#### EXERCISE DESCRIPTION:
Continue the blog post below about Pittsburgh's crackdown on graffiti, picking up after its final sentence.

#### PAGE EXCERPT:
↓
Two of my favorites: the Carrie Furnace & Southside railroad tunnel
Ah, an auspicious beginning to 2009: more brutal crackdowns on graffiti in Pittsburgh. Two young men, both students at the Art Institute of Pittsburgh, were arrested this weekend, and face felony charges. You can read more here . The biggest graffiti local news story of 2008 was the arrest and sentencing of Danny Montano, who tags MFONE. This was his third arrest, and many wanted to make an example of him. Interestingly enough, the 22 year-old art student was arrested at the Mattress Factory, a world-renowned contemporary art museum in Pittsburgh, as he was installing his piece for an exhibition. Montano faced a maximum possible sentence of $300,000 in fines and 130 years in prison. In the end, the judge sentenced him to 2.5 – 5 years in prison and over 200,000 in restitution, in what may be one of the harshest sentences for graffiti in the United States.
This is interesting to me, because as a city with an ever-declining population and tax base, Pittsburgh Police’s graffiti task force has not been able to keep up with graffiti and street art. That and the plethora of empty buildings, closed down mills and factories, and wonderful nooks and crannies like railroad bridges, stairways, alleys, train tunnels, and hollows, have allowed for street art to flourish here.
The Street Changes Forever Everywhere, Summer 2004
While the Pittsburgh graffiti task force has pushed for ever harsher penalties for “illegal” graffiti, There have been several graffiti/street art gallery and public art shows over the past few years, including The Street Changes Forever Everywhere (above) and Static Free.
I have organized and taught many high school workshops about street art; many of the students I have worked with are already cutting stencils, silkscreening stickers, and wheatpasting on their own time. This draconian punishment is troubling to me in my own practice of empowering young people, and of course like a mama bird I worry about them. I also wonder about the future possibility to teach and discuss these forms, even through the relatively uncensored lens of an art museum’s education department. How will the tension between ‘legit’ street art in museums and galleries, use of public and private space, and property damage play out in Pittsburgh?
I’ll leave you with this quote from a recent Pittsburgh Post-Gazette article. Setting a tone of fear for putting things up on the street, or even being out at night:
Detective Rende said task force members had hoped the Montano case would scare off future graffiti squads. Yesterday he pleaded for the public to keep an eye out for graffiti vandals and to notify police.
“If you see a kid out there with a backpack at 11 o’clock at night and a tossel cap and a hooded sweatshirt, he’s not going to study with his friends,” he said. “There’s a good chance he has paint cans in that bag.”
Lot behind Pittsburgh Filmmakers, Gold Way. A favorite special spot. Art by former student
This is incredibly unfortunate.
Cities seem to use graffiti one of in two ways,
to capitalize off of using it for tourism a la Barcelona, or to maintain/increase police budgets by busting people like MFONE.
↑
#### DATASET EXTRACT:
↓
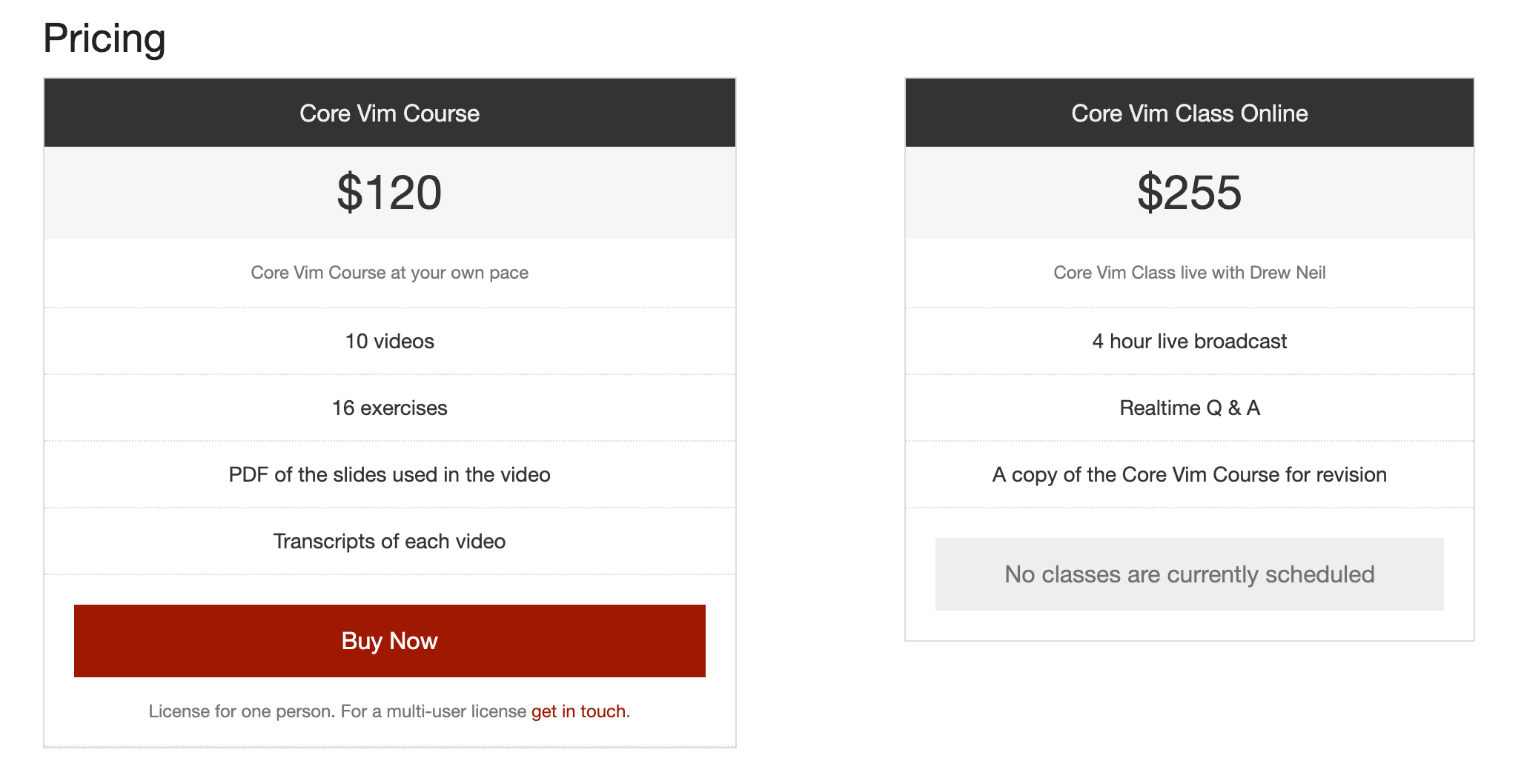
Task: Click the Core Vim Class live with Drew Neil text
Action: [1189, 272]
↑
#### REPLY TO THE TASK:
I haven’t read the article yet, tho it sounds like the police, deciding to arrest this artist at a museum, are making a statement that there is no “legit” graffiti.
As an artist I am inspired by graffiti art. I often wonder what would happen if I put up a mosaic on the side of some city building without permission. I’m a unknown, yet talented artist who would never be asked to do a wall mural. Maybe I should do it and see what happens. Would I be arrested?
from my experiences, most people in the city dont even care about graff. i have had on several occasions people come up to me that i had not noticed or walk arount the corner and just keep going by even though they knew what i was doing. there are also unwritten laws, such as no private property(houses, cars) that is obeyed by almost every artist i know. look around, except for a few (and youll recognize that it is usually the same few) and you will see no graff anywhere other than stores and warehouses and random walls, things like that. What i am trying to say is that in my opinion, and i certianly cannot speak for all of pittsburgh, but the police care about this alot more than the people that actually reside in the city.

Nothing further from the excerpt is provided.